Jusqu’ici, l’OMS n’a utilisé le terme “urgence de santé publique de portée internationale” que pour de rares cas d’épidémies nécessitant une réaction mondiale vigoureuse, comme par exemple lors de la grippe porcine H1N1 en 2009, où on l’avait ensuite jugée trop alarmiste. En 2014, elle a également employécette appellation pour désigner Ebola, qui ravageait une partie de l’Afrique de l’Ouest. On l’alors accusé au contraire d’avoir mis trop de temps à mesurer l’ampleur de la crise. En, 2016 lorsque Zika se propageait à vitesse grand V en Amérique du Sud, l’OMS l’a également qualifié d'“urgence de santé publique de portée internationale”.
“Cela ne va pas s’arrêter le mois prochain”, assurent les experts
Si l’OMS se refuse à employer ce terme pour qualifier l’épidémie de coronavirus chinois, que les scientifiques ont nommé virus 2019-nCoV, ces derniers ne sont nullement rassurants sur le sujet. “Cela ne va pas s’arrêter la semaine prochaine ou le mois prochain”, renchérit Alessandro Vespignani, professeur à l’université américaine de Northeastern, qui coordonne un groupe de chercheurs publiant des analyses en temps réel sur l’épidémie.
“Le meilleur des scénarios serait que cela continue au printemps, à l’été, et puis qu’ensuite ça retombe”, explique David Fisman, professeur à l’université de Toronto (Canada), et auteur d’un bulletin pour la Société internationale des maladies infectieuses, à l’AFP.

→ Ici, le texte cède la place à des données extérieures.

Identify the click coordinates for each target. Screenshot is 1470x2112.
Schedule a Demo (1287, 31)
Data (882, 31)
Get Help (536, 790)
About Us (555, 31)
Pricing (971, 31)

Ces derniers jours, de nombreux spécialistes ont calculé le taux de reproduction de base, ou R Zéro, qui représente le nombre de personnes contaminés par une personne infectée. Leurs estimations vont de 1,4 à 3,8, ce qui est modéré, mais ce chiffre n’est qu’une moyenne. Ainsi, certains patients ont pu contaminer beaucoup de gens tandis que d’autres pas du tout.
A titre de rappel, ce taux est de 1,3 pour la grippe saisonnière et de 2 à 5 pour le Sras qui a fait 774 morts en Asie du Sud-Est 2002/2003. Pour la rougeole, il est de 12 à 18. Avec des mesures d’isolement et des lavages de mains systématiques, le nombre de personnes infectées pourrait diminuer. Quand il tombera sous 1, l’épidémie s’éteindra, expliquent les experts.
Un taux de mortalité autour de 3%
“Le Sras était contrôlable, donc on espère que celui-ci le sera aussi, mais on ne le saura que dans quelques semaines (…) Cela prendra des semaines, probablement des mois, et personne ne sait comment cela évoluera”, détaille David Fisman. Il faudra donc probablement attendre une à deux semaines avant que les mesures prises par la Chine ces derniers jours ne se fassent ressentir.
Une autre interrogation importante concerne la période de contagion de 2019-nCoV. Si, jusqu’à ce weekend, on pensait que les malades devenaient contagieux seulement après l’apparition des symptômes, les autorités chinoises assurent désormais le contraire. L’OMS n’a pas encore tranché sur la question. Quant à la période d’incubation, elle est estimée à environ deux semaines.
Actuellement, la Chine a confirmé un peu plus de 4 000 malades et 100 morts sur son territoire. A l’étranger, une cinquantaine de cas ont pour l’heure été détectés. Pourtant, les experts craignent que, comme à l’époque du Sras, Pékin ne dissimule l’ampleur de l’épidémie. D’autant plus que de nombreux cas n’ont pas encore été détectés. Ainsi, selon le groupe coordonné à Northeastern, le nombre réel de cas chinois est sans doute de plus de 25 000. A l’université de Hong Kong, des chercheurs estiment quant à eux le nombre de cas à plus de 40 000.
Quant au nombre de morts possibles, il est difficile à estimer. Jusqu’à présent, le taux de mortalité se situe aux alentours de 3%, mais il a tendance à monter quand les patients les plus vulnérables meurent et à baisser ensuite pour remonter à nouveau. Il nous faudra donc encore attendre quelques semaines avant que la véritable ampleur du danger du coronavirus ne soit publiquement révélée.